Most buildings in the area at the time of the Incas were built of mud bricks. But at Machu Picchu and other sites, the Incas used granite stones that had been loosened from the mountain by earlier earthquakes. They also quarried, or cut, stones from the earth.
The huge stones were moved by hundreds of men pulling them with ropes made of grass. Then they were shaped by men pounding stones on them. Some of the stones had many sides; one found in a temple wall in Machu Picchu had 33 corners.
The Sun Temple
For the Sun Temple at Machu Picchu, the most talented Inca stonemasons showed their skills. They made a curved wall around a stone waka, a religious object. The sun shinning through windows in the curved wall made patterns on the waka.

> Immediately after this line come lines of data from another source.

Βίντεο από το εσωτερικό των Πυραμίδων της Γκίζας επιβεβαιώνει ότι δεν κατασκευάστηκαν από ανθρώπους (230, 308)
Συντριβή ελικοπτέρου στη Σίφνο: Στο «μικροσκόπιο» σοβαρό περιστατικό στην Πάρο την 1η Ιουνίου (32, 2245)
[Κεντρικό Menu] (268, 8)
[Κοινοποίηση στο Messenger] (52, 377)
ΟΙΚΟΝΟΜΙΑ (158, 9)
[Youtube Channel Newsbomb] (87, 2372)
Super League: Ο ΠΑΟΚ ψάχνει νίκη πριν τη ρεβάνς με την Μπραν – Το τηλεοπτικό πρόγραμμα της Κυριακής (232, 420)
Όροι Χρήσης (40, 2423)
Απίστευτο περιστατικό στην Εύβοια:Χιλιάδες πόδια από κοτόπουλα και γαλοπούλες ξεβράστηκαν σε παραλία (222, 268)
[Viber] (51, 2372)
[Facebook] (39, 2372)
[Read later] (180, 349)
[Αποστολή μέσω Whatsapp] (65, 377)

The Inca planned religious ceremonies around these patterns of light and shadow.
The Lost City
When the Spanish arrived in 1532, they brought new diseases that Andean people could not resists. Many Inca people died of smallpox and other diseases. This and the war against the Spainiards may have been the reasons that the people of Machu Picchu left the city.
In 1572, the Inca fought their last battle against the Spanish at Vilcabamba --- the 'lost city of the Incas." Bingham finally found Vilcabamba, then known as Espiritu Pampa, in August 1911. But he wasn't sure that it was the last capital of the Incas. To him, it didn't seem important or large enough to be the "lost city."
After another expedition to the area in 1912, Bingham came to the conclusion that Machu Picchu must have been the Incas' final capital city.
Today, experts agree that the ruins that are now called Espiritu Pampa are actually the city of Vilcabamba --- the lost cityof the Incas.